In the corridors of a Manama hospital, a nurse discusses the arrest of Dr. Ali al-Ikri, who volunteered to go to Gaza during the Israeli aggression in 2008.  His participation in humanitarian activities was enough reason for the authorities to accuse him of receiving weapons training while he was in Palestinian territories.

The Pearl Roundabout is truly the center of Manama.  Built in the eighties as a symbol of the Gulf Cooperation Council, its monument was shaped like a handgun with a pearl in the middle representing Bahrain.  The roundabout is the crossroads where all the country’s roads meet.  To the east, there is the popular central market and to the west is City Center Mall.  The police station is at the southern edge of the roundabout and monitors all movements in the area.  Bahrainis recall that, in the fifties, the first protest movement in the country began at the same location.  At the time, it resulted in elections for the Committee for National Unity.

The roundabout has become a focal point for the regime’s security forces.  If two cars stop at the same time, officers become nervous and aggressively ask the drivers why they have stopped.  But from the ruins of Pearl Square, it appears that the revolution is about to rise again, despite the frenzied proliferation of Gulf security forces.  Something about people’s movements suggests a return to the vigorous activity of the first days of the revolution.

It is strange to hear the different accents and languages spoken by security forces here — some Saudi, Yemeni, Jordanian, Egyptian, Pakistani, Indian, and Afghani.  Activists say there are very few Bahraini security officers, which led King Hamad bin Isa Al Khalifa’s regime to grant citizenship to many foreigners in order to secure a protection force for the regime.

There are others at the roundabout who enthusiastically support the security forces.  One man says, “The protesters came here with swords and poisoned daggers.  Their aim was to built a Shiite state”; and he believes “the doctors and nurses in Salmaniya Hospital joined the protests because they are sectarian.”  He claims to be an eyewitness and insists that he is “exposing terrorists with aims to spread the influence of Iran in Arabia.”

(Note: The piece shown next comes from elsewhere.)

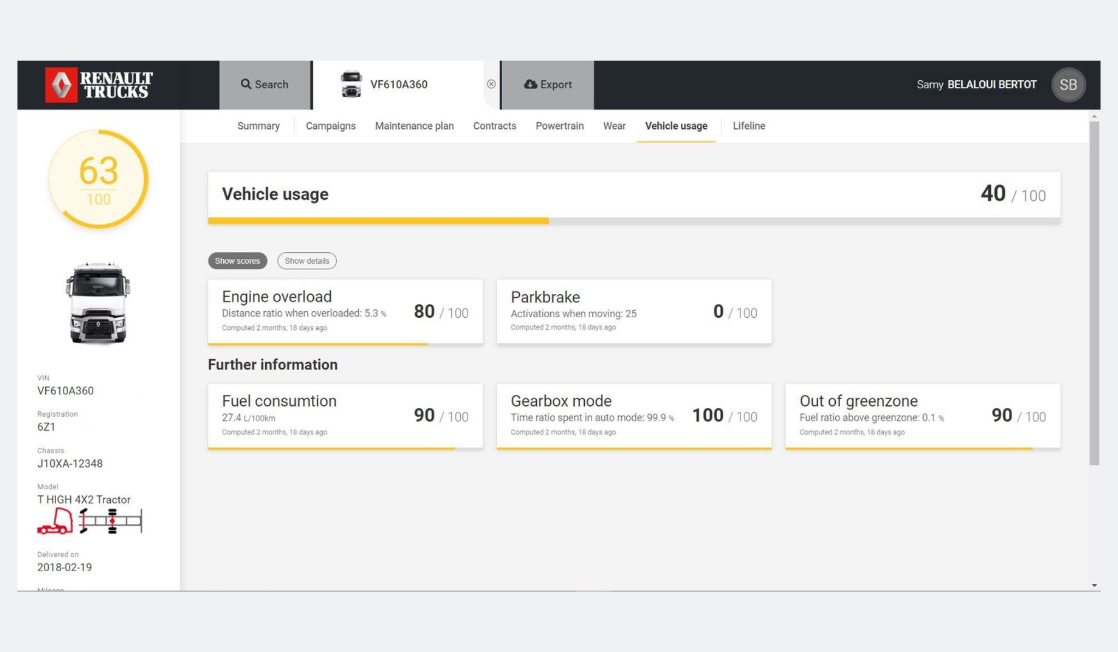Click the Vehicle usage yellow progress bar

378,221
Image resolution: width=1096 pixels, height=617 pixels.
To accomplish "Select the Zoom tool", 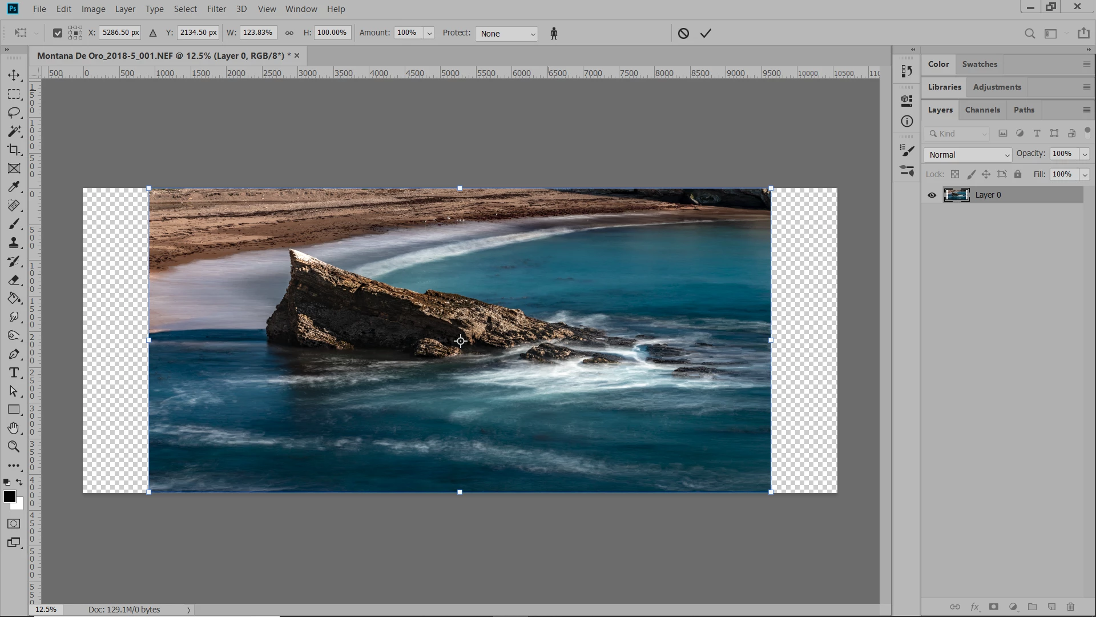I will click(14, 447).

The City Center Mall is another prominent feature on the streets Manama.  Though from the outside it appears no different from any other shopping center, its pillars and windows have witnessed protests beginning from within the building and ending with the brutality of security forces.  Inside the premises, groups of people are closely monitored by building security.  If a few individuals gather on any floor, security officers rush toward them, along with men wearing dark clothes — members of another security outfit.  The officers would beat and arrest everyone, with no regard for gender.  Those arrested are then piled on top of each other, in scenes similar to those from Abu Ghraib prison in Iraq.  The detainees are then transported to security centers for processing and whatever else happens behind the secrecy of those walls.